Orla wraps up her time at the 2019 Glasgow Film Festival by spotlighting three of the best films that screened there: Diane, Pause, and We are the weirdos.
Discovering great films at a smaller film festival is a harder but far more satisfying experience than it is at a larger one. There’s a lot to trudge through, but when you happen upon something great, it really feels like unearthing rare treasure.
This was my second year covering the Glasgow Film Festival, which is one such smaller festival. GFF tends to host the UK premiere of several highly anticipated early-year releases (Under the Silver Lake, Fighting with My Family, Eighth Grade), as well as a bunch of talked about titles that have already screened at LFF (Ray & Liz, Border, Thunder Road). But with only 10 tickets afforded to me as a member of the press, I ended up gambling most of those on films whose names were completely unfamiliar to me. I wouldn’t say I quite struck gold this time, but there are three films I’d like to spotlight for their originality, artfulness, and the promise that they show for their emerging filmmakers.
Diane (dir. Kent Jones)
It’s not until well into Diane that we see our eponymous heroine (Mary Kay Place) in her own home. Mostly, the film consists of scene after scene of her helping others — her sister who’s in the hospital with cancer, her drug addicted son (Jake Lacy), the homeless people in the soup kitchen where she works — each scene bookended with simple footage of her driving from place to place. The rhythm of Diane’s life is established: a steady but exhausting one that leaves not a beat for her to relax and think about herself.
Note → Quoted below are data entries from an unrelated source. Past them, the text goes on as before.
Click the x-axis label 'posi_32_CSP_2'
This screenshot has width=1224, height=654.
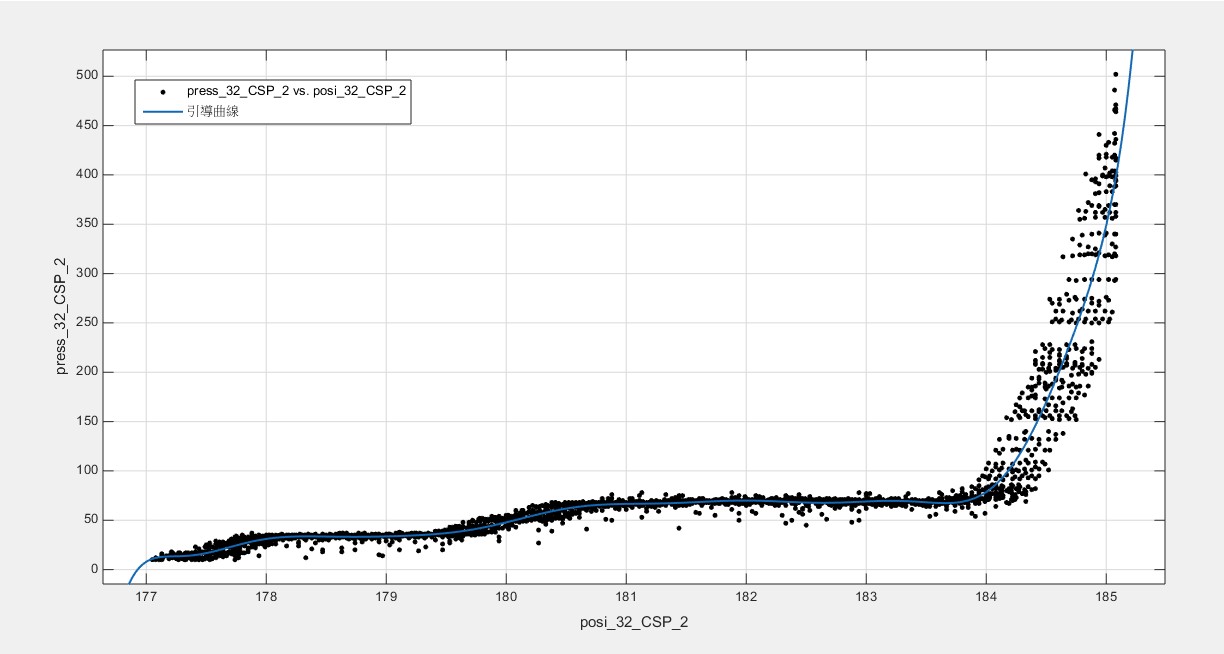coord(634,623)
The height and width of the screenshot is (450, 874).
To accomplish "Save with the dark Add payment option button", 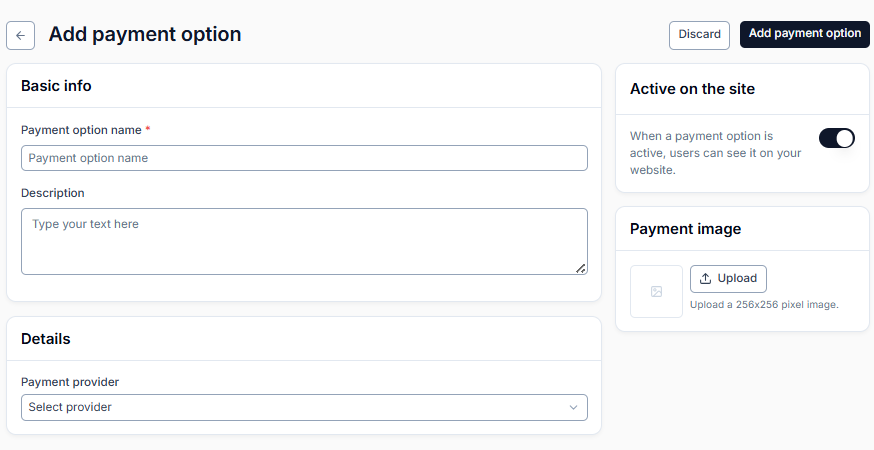I will (804, 34).
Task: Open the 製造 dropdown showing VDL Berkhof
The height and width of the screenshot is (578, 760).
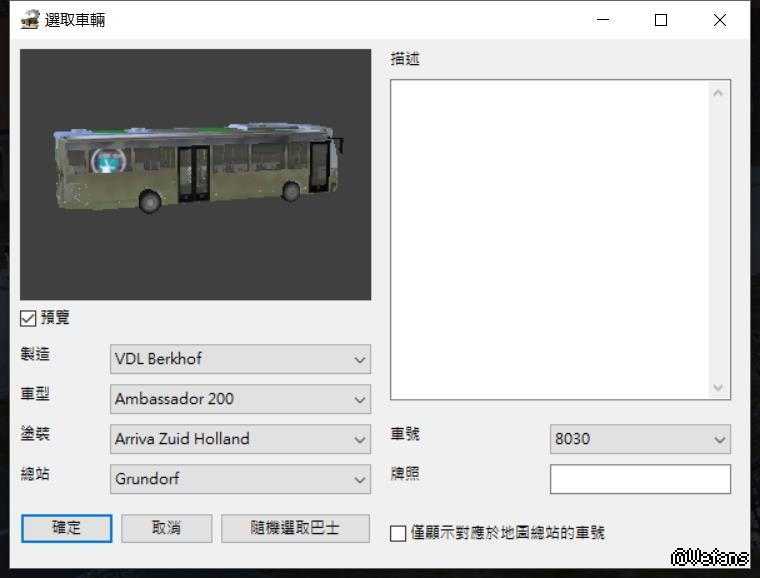Action: pos(240,359)
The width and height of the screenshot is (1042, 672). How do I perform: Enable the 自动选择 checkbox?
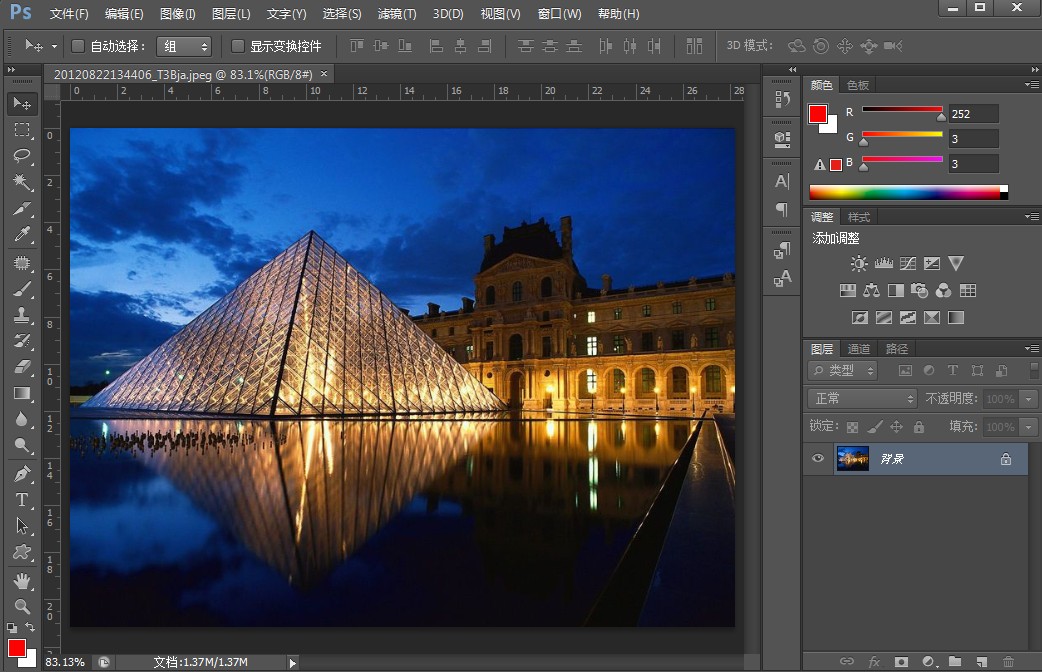78,46
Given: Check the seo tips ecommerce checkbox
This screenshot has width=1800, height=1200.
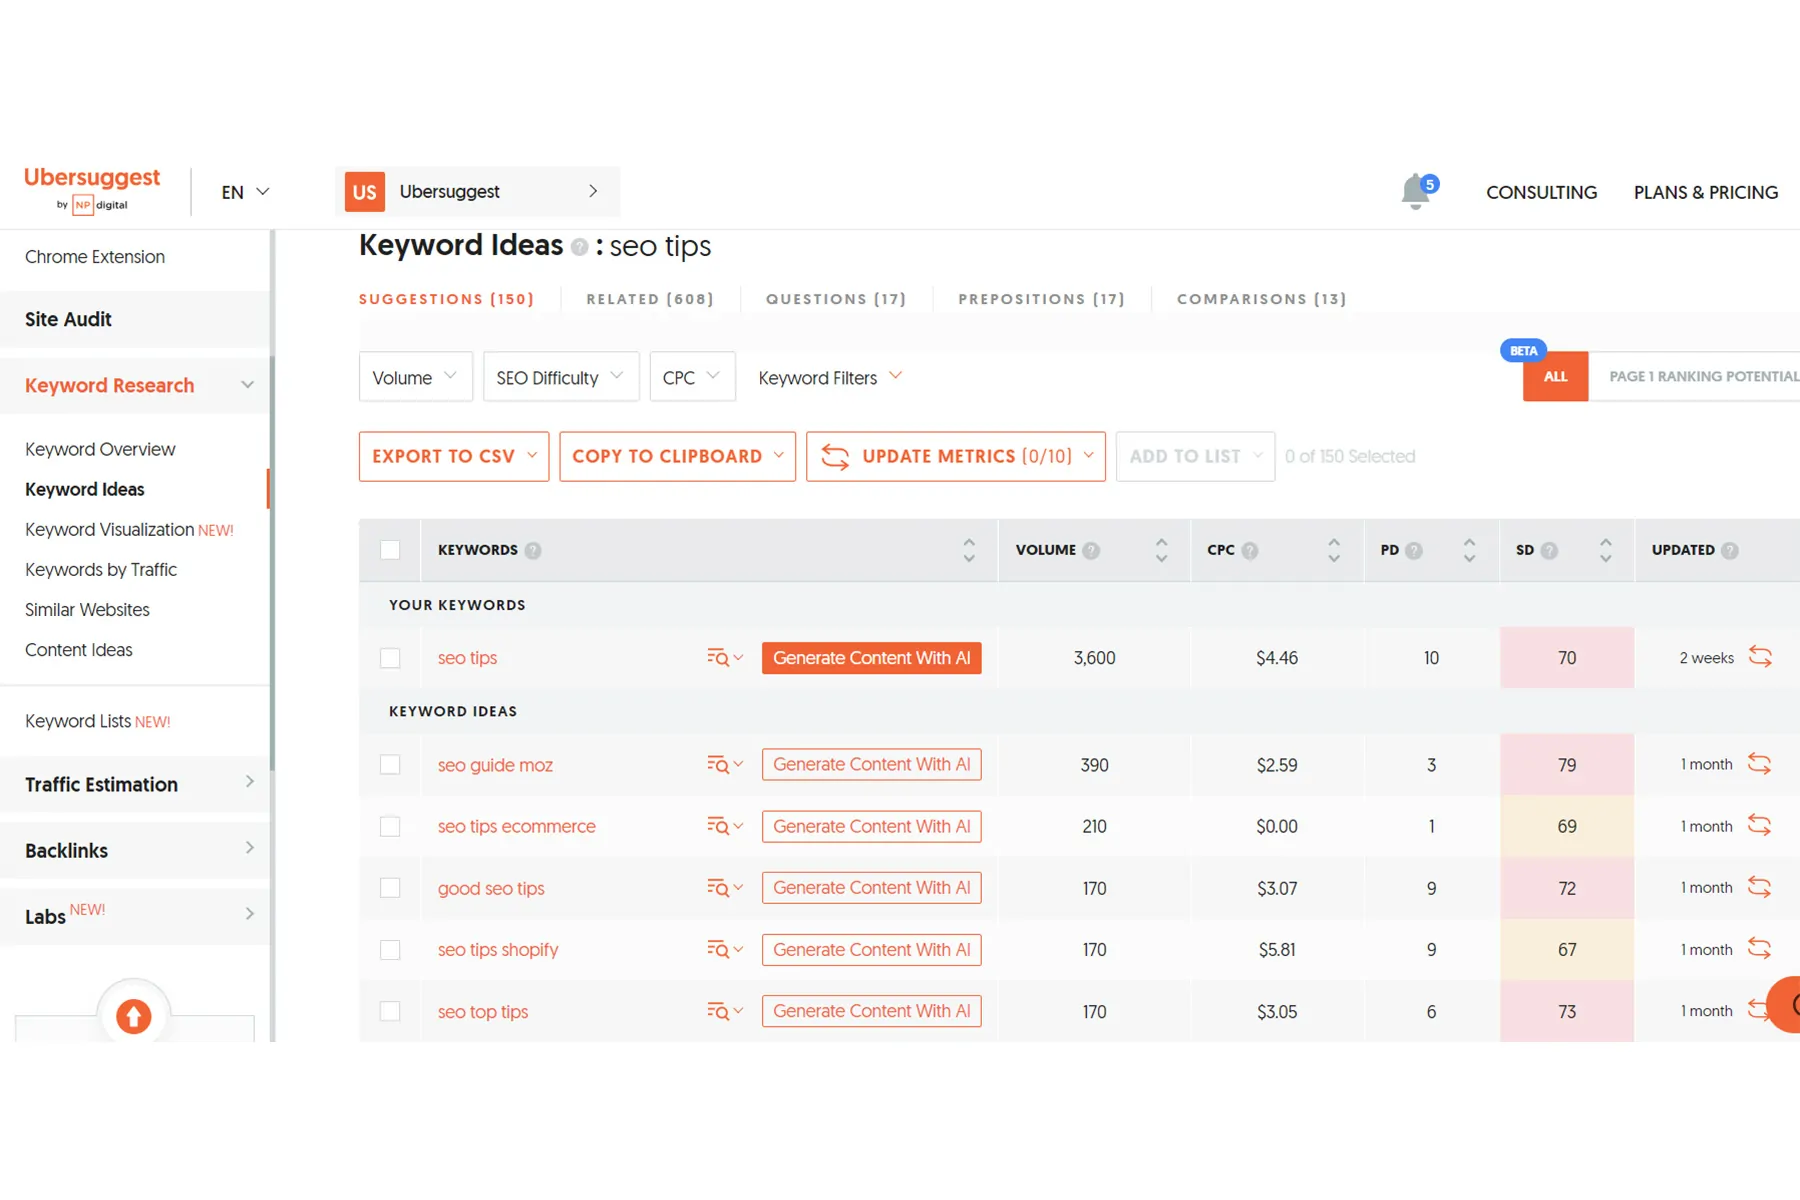Looking at the screenshot, I should click(390, 826).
This seemingly simple structure builds almost imperceptibly into a larger thesis statement on death and living with guilt.
Despite the strictly naturalistic register of most of the film, there are a few moments of near-surreal beauty, such as a Diane dancing mournfully by herself in a bar, or an intense dream sequence that heartbreakingly recalls how life felt much more joyful and immediate in Diane’s youth.
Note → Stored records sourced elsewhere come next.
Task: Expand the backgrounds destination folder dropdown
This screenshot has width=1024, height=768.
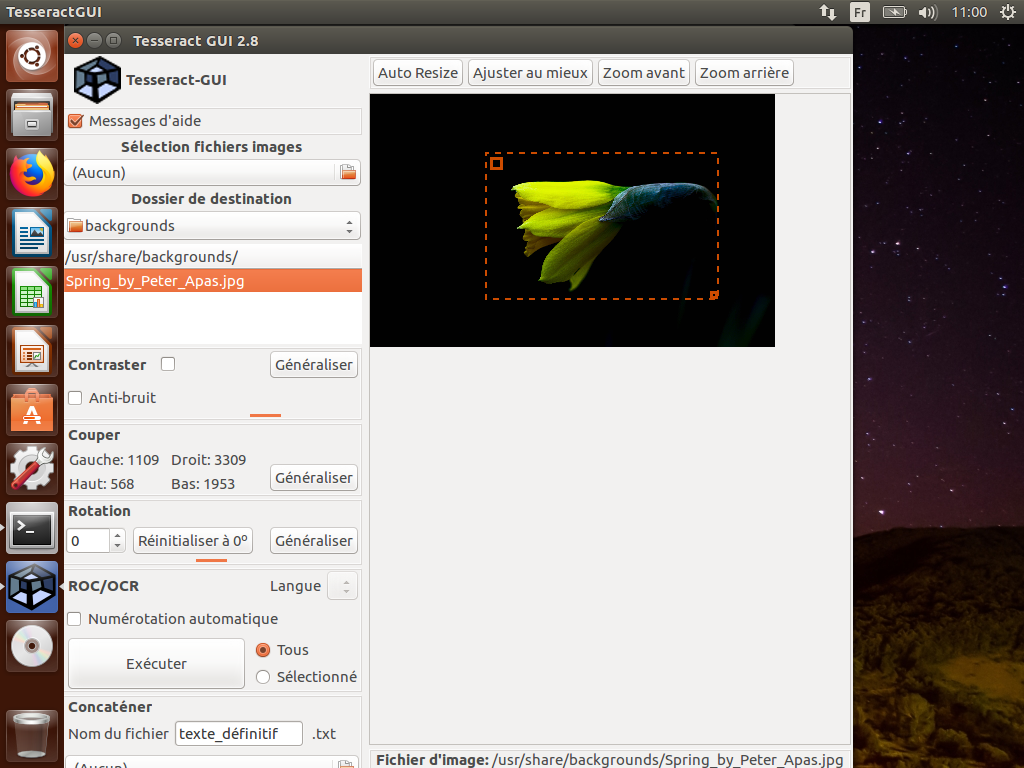Action: (x=212, y=226)
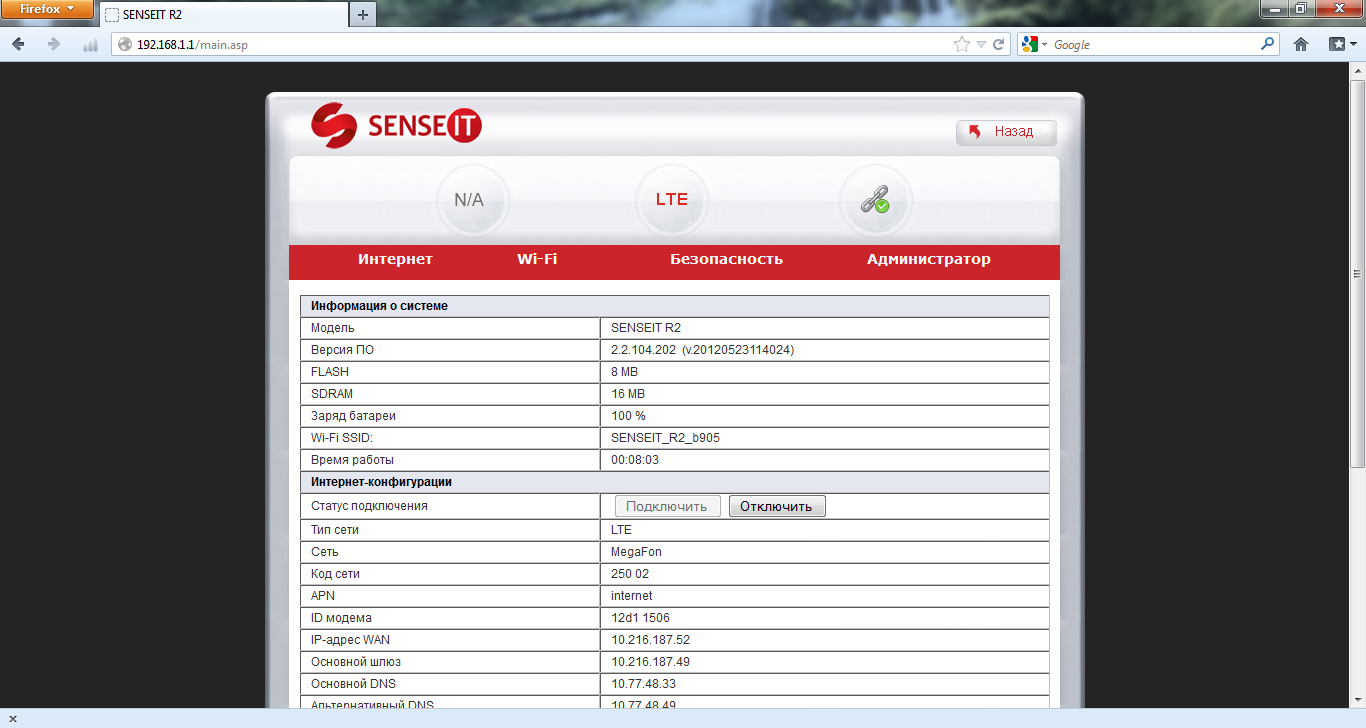1366x728 pixels.
Task: Open the Firefox home page icon
Action: (x=1301, y=44)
Diane’s main form of self-expression is the poetry she begins to write. We see copies of Emily Dickinson’s work lying on her bedside table, which draws a line between these two women with rich inner lives, but tragically, no healthy outlet. Kay Place’s performance is the brilliant centre of it all, making visible the inner life of such a quiet woman.
Pause (dir. Tonia Mishiali)
In this film, menopause doesn’t put a stop to anything. Instead, it’s the triggering event that presses play on Elpida’s (Stella Fyrogeni) life, which has been on pause for decades, ever since her arranged marriage with her brutish, uncaring husband, Costas (Andreas Vasileiou).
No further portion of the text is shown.